MC: I guess it came by mistake, I was in the gym preparing for the upcoming basketball season and I met a couple of triathletes and their coach. I didn’t really know anything about the sport but I was immediately drawn to it. After being involved in team sports pretty much my whole life I think the individuality of it was intriguing to me. That and the fact that they just worked so hard – I was always willing to go the extra mile and could outwork pretty much anyone on the basketball team but these girls were on a completely different level. I wanted to test myself and see what I was really made of.
CD: Can you walk us through a typical day for you? What is the best part of your day?
MC: Triathlon training varies from day to day but I guess the most typical training day starts with a 75-90minute swim, after that we head back home for breakfast. Depending on the day we would then either take a few hours to rest or head straight out the door for a ride anywhere from 2-5hrs. We almost always run off the bike usually just easy for 30mins – 1hr. Once training is all done it’s time to refuel and recover. This is the time of day that we usually try and catch up on emails etc. The best part of the day is when all the training and computer work is done and I can spend time with my husband – usually horizontal on the couch.
CD: Any nutrition tips you’ve found that really work for you?
MC: The best nutrition advice that I have received it to make sure you refuel within 30mins after you have finished exercising. You want a good mix of carbohydrate and protein to help your body recover as quickly as possible. The best triathletes in the world are the ones that can handle the most work. It starts with good recovery.
CD: What did you learn from your biggest failure? What would you have done differently?
MC: I won my first world title at the 70.3 distance in 2007, 2008 was the first year that I was actually making money from the sport. All of a sudden I was receiving invitations & appearance fees to different races and events. I wanted to do them all and did a lot of races that didn’t really fit my main goal which was to defend the title.

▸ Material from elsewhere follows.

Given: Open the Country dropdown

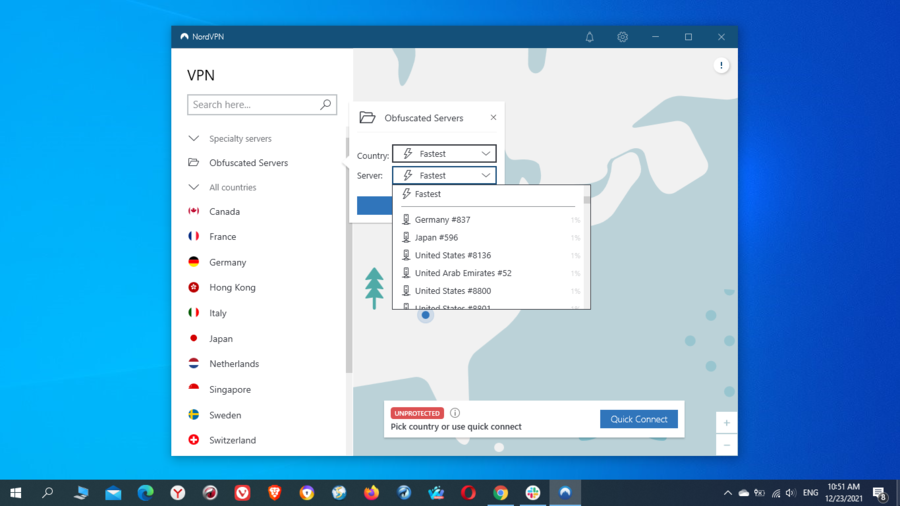Looking at the screenshot, I should coord(444,154).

The 2008 world Championships were a complete disaster. I finished in 12th, way off the pace. I was bitterly disappointed in myself.

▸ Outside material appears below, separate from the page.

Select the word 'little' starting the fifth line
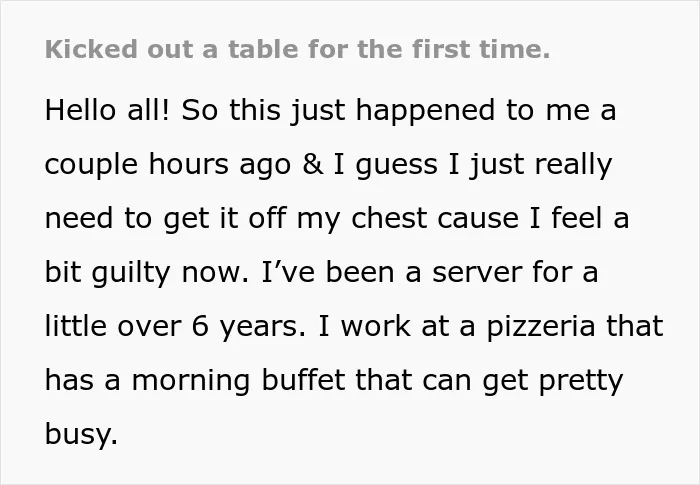 [x=75, y=326]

I am not sure I would go back and change this. It was the disappointment in that performance that has shaped the way I approach every year and has resulted in an amazing Ironman racing career thus far.
CD: What was the best piece of advice you ever got? The worst?
MC: Always take care of your body, treat it well and it will return the favor. My coach Siri gave me this advice when I first started training with her. As athletes we tend to work ourselves so hard always expecting more. It's fine to do that but you should take the time to appreciate what your body allows you to do. Listen to it, look after it and give yourself a break when you know you need one.
CD: What advice would you give to aspiring athletes?
MC: Stay in the moment. I find that you are your best self when you are focused completely on what you are doing in the moment. Another little piece of wisdom from coach Siri. Always stay in the moment - it's not easy and takes constant work but I know that when I am training or in a race and am completely involved in the moment I know I am getting the very best out of myself.
CD: How do you let go and relax being in such a competitive industry?
MC: Oh, my husband and I are pretty good at this. I think the key is to never take yourself too seriously and make sure you always see the bright side of any situation. This sport is our everything right now but we always try to remember that we are so privileged to be able to do what we do. On a particularly tough or stressful day a sneaky glass or two of red wine can help a lot too.
CD: What's your favorite book?
MC: The Alchemist
CD: Who would you most like to have dinner with?
MC: Michael Jordan. He’s always been my sporting hero.
CD: What's your favorite vacation spot?
Just one?? The one that comes to mind right now is Costa Rica. I must be in need of some beach time.